MAHKEMESİ :Ticaret Mahkemesi
Davacı vekili tarafından, davalılar aleyhine 12/11/2018 tarihli dilekçe ile maddi tazminat istenmesi üzerine İtiraz Hakem Heyetince itirazın reddine dair verilen 11/06/2019 günlü kararın Yargıtay’ca incelenmesi davalı vekili tarafından süresi içinde istenilmekle temyiz dilekçesinin kabulüne karar verildikten sonra tetkik hakimi tarafından hazırlanan rapor ile dosya içerisindeki kağıtlar incelenerek gereği görüşüldü.
K A R A R
Davacı vekili; davalı şirkete sigortalı bulunan davacının yolcu olarak bulunduğu aracın karıştığı kazada davacının yaralandığını, sunulan raporda davacının maluliyetinin %34 olarak tespit edildiğini belirterek fazlaya dair hakları saklı kalmak kaydıyla 5.001,00 TL maddi tazminatın davalıdan tahsilini talep etmiş, talebini 184.704,78 TL'ye yükseltmiştir.
Davalı vekili; davanın reddi gerektiğini savunmuştur.
Uyuşmazlık Hakem Heyetince, başvurunun kabulüne 185.704,78 TL sürekli iş göremezlik tazminatının 13/07/2018 tarihinden itibaren yasal faizi ile birlikte sigorta kuruluşundan alınıp başvurana ödenmesine, dair verilen karara davalı vekili tarafından yapılan itiraz üzerine, İtiraz Hakem Heyeti tarafından davalı vekiliin itirazının reddine karar verilmiş; karar, davalı vekilince temyiz edilmiştir.

• Alıştırmalar:
1. Tazminat kararına göre aşağıdaki soruları yanıtlayın.
(a) Davacı vekilinin dilekçesi hangi tarihlidir?
(b) Sunulan raporda davacının maluliyeti yüzde kaç olarak tespit edilmiştir?
(c) Uyuşmazlık Hakem Heyeti, tazminatın hangi tarihten itibaren yasal faiziyle ödenmesine karar vermiştir?
2. Tazminat kararını, son cümlesinden sonrasını yazarak sürdürün.

• Veri Kümesi Kesiti:
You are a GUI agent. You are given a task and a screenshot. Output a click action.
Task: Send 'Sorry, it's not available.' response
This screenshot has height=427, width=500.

• Görev Çıktıları:
1.
(a) 12/11/2018
(b) %34
(c) 13/07/2018

2.
1-Dosya içerisindeki bilgi ve belgelere, mahkeme kararının gerekçesinde, dayanılan delillerin tartışılıp, değerlendirilmesinde usul ve yasaya aykırı bir yön bulunmamasına göre davalı vekilinin yerinde görülmeyen sair temyiz itirazlarının reddine karar vermek gerekmiştir.
2-Dava, trafik kazasından kaynaklanan cismani zarara dayalı maddi tazminat istemine ilişkindir.
Haksız fiil sonucu çalışma gücü kaybının olduğu iddiası ve buna yönelik bir talebin bulunması halinde, zararın kapsamının belirlenmesi açısından maluliyetin varlığı ve oranının doğru biçimde belirlenmesi gereklidir. Söz konusu belirlemenin ise, haksız fiilin gerçekleştiği tarihte yürürlükte olan yönetmelik hükümleri dikkate alınarak yapılması gerekmektedir.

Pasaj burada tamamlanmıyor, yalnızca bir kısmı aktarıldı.